マーレの戦争兵器として巨人の力を継承するため日々訓練に勤しむガビやファルコたちですが、マーレ人から当たり前のように酷い差別を受けます。
それでも同じエルディア人の訓練生やマーレ人ながらも比較的に優しく接してくれる人たちがいましたし、ガビやファルコは過酷ながらも何とか最低限の日常を過ごしていました。

しかし、やはり登場するエレンたちの存在で日常は一変します。
パラディ島勢力と呼ばれるエレンと調査兵団の仲間たちはマーレの収容区を襲撃し、マーレ人を大量に殺害しました。
ガビやファルコの仲間やマーレ人でありながら、ガビやファルコをからかいつつも優しく接してくれた収容区の門兵のおじさん達も犠牲になります。
この時点でガビやファルコの視点に慣れてきた読者の心情は激しく揺れたことでしょう。

ただこれで終わるほど「進撃の巨人」は甘くありません。
門兵のおじさん達を殺害したのはエレンの同期のサシャ・ブラウスという読者人気も高い女性でしたが、ガビは復讐を誓いサシャを殺害しました。
ガビはパラディ島勢力に捕まりパラディ島に移送されますが、看守を殺害し脱走したところをエルディア人少女のカヤに助けられます。この優しいカヤは目の前で母親が生きたまま巨人に食われ、動けなくなっていたところをある人物に助けられた過去がありました。察しのいい方は気づいたかもしれませんがカヤを助けた人物はガビが殺したサシャでした。

もうお分かりでしょうが「進撃の巨人」のテーマは単に人間が巨人に立ち向かうことではなく、人類の復讐の連鎖を描いたものでした。
誰かが殺され、殺された誰かの仲間がまた誰かを殺す。人類の歴史はこの繰り返しです。
今、現実で起きている問題を紐解いてもほぼ全てがこれに収束します。人間は自分が正義だと信じて、残酷に敵を殺す歴史をひたすら続けているのです。
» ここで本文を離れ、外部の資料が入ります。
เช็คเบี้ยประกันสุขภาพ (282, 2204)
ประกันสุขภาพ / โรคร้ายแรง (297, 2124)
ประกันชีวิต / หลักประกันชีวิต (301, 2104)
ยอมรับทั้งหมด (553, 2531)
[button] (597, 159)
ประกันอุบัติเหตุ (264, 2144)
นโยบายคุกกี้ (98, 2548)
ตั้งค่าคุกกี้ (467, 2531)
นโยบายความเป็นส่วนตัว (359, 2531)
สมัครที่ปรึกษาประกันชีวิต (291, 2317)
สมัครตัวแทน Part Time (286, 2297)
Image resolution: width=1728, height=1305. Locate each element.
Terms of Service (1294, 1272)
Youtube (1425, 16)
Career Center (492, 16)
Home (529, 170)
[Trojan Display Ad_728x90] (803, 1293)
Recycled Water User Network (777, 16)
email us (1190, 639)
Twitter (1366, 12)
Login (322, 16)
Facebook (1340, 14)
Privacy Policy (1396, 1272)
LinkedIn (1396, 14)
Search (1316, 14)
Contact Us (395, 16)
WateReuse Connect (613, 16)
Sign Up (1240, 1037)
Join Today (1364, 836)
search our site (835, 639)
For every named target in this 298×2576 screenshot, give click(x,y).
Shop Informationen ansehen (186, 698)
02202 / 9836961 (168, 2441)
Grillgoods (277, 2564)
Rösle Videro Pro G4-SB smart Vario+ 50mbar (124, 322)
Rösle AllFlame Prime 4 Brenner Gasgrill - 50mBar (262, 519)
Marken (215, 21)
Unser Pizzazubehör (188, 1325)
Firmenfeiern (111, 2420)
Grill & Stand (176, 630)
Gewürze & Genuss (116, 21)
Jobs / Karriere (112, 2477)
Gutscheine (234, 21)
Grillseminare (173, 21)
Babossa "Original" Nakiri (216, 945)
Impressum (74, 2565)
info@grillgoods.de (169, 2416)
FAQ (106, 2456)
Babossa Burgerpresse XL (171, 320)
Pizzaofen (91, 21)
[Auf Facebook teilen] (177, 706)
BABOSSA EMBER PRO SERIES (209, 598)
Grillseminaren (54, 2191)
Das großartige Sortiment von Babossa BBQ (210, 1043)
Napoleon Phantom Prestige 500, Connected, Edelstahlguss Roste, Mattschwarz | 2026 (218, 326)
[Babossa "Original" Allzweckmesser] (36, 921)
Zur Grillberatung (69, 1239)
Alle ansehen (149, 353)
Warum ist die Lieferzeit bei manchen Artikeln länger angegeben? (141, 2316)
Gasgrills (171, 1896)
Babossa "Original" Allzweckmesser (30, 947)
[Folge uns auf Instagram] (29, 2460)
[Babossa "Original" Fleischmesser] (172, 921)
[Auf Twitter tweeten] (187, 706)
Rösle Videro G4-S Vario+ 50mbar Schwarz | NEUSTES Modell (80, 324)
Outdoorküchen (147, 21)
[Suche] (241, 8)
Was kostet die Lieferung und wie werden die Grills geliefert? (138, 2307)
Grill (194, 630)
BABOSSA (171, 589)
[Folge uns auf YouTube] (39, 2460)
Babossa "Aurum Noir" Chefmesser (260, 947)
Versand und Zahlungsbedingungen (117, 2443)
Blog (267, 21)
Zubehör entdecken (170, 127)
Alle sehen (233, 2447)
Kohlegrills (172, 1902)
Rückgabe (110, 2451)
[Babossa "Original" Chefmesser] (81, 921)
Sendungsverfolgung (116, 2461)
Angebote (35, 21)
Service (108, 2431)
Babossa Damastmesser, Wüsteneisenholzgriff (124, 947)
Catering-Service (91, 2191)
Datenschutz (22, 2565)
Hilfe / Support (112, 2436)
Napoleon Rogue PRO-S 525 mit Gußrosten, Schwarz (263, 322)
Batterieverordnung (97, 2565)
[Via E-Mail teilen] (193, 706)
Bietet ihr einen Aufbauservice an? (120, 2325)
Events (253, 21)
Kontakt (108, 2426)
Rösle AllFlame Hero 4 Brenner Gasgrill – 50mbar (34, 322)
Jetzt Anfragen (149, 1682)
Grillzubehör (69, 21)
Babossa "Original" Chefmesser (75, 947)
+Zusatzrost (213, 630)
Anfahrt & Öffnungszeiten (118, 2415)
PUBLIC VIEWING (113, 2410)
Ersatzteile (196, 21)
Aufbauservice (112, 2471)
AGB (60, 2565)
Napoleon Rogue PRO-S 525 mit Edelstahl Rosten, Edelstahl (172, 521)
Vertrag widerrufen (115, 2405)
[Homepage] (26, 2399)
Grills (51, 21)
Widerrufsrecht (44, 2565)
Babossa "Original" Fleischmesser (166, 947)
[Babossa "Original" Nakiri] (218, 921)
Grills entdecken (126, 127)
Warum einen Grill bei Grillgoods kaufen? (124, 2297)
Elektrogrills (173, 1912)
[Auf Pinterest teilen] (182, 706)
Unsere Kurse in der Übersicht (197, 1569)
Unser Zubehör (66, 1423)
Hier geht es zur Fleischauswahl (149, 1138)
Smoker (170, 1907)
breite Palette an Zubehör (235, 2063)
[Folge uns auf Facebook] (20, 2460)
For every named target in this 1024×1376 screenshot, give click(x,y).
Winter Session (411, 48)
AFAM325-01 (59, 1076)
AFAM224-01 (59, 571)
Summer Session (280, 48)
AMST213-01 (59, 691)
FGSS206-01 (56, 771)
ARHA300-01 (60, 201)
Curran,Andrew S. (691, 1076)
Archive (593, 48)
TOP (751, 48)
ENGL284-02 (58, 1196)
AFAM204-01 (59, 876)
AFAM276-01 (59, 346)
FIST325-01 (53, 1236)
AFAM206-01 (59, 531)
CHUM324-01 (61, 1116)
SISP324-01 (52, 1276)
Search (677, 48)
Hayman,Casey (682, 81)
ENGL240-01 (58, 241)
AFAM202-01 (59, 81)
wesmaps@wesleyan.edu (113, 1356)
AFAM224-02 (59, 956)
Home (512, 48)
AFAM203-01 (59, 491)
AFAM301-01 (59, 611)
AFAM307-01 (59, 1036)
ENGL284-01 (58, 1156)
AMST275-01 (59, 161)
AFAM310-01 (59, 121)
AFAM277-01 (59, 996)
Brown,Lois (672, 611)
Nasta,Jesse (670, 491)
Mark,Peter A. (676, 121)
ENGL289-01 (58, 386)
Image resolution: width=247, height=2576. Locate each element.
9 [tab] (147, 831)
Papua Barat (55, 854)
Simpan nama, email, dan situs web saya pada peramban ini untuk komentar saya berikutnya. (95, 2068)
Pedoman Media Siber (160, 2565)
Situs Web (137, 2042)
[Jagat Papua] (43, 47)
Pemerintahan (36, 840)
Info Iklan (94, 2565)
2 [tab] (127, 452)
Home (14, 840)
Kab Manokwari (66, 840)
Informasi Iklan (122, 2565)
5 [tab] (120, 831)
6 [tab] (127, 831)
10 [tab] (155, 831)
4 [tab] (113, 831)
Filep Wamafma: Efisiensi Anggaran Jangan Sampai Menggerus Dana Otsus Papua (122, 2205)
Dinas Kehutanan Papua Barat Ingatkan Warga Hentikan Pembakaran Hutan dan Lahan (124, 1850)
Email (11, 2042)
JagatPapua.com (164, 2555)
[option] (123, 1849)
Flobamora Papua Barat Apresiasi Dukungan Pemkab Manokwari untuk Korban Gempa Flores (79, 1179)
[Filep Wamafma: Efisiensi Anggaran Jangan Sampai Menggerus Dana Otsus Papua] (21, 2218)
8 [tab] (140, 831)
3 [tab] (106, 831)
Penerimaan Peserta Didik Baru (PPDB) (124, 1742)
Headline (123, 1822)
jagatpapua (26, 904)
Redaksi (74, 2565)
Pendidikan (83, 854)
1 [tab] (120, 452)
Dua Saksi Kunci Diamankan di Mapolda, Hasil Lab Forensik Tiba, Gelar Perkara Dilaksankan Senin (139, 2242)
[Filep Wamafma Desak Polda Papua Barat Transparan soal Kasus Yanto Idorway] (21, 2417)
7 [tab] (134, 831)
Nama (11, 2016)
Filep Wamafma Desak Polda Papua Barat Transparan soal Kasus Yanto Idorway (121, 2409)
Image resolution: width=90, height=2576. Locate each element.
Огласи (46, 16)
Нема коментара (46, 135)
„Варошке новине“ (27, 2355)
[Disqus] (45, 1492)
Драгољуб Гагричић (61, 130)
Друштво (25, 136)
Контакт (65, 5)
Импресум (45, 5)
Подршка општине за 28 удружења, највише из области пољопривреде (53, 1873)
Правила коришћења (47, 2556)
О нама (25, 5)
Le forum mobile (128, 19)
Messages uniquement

「進撃の巨人」はあえて両方の視点を読者に見せることによって、読者が復讐の連鎖に気付く巧妙な作りになっています。
この連鎖に気づいた読者こそが真に「進撃の巨人」を楽しめた人と言えるでしょう。

最後にマーレ人捕虜でありながらサシャと懇意な間柄であったニコルの言葉を記載して紹介を終えます。「森から出るんだ。出られなくても…出ようとし続けるんだ…」。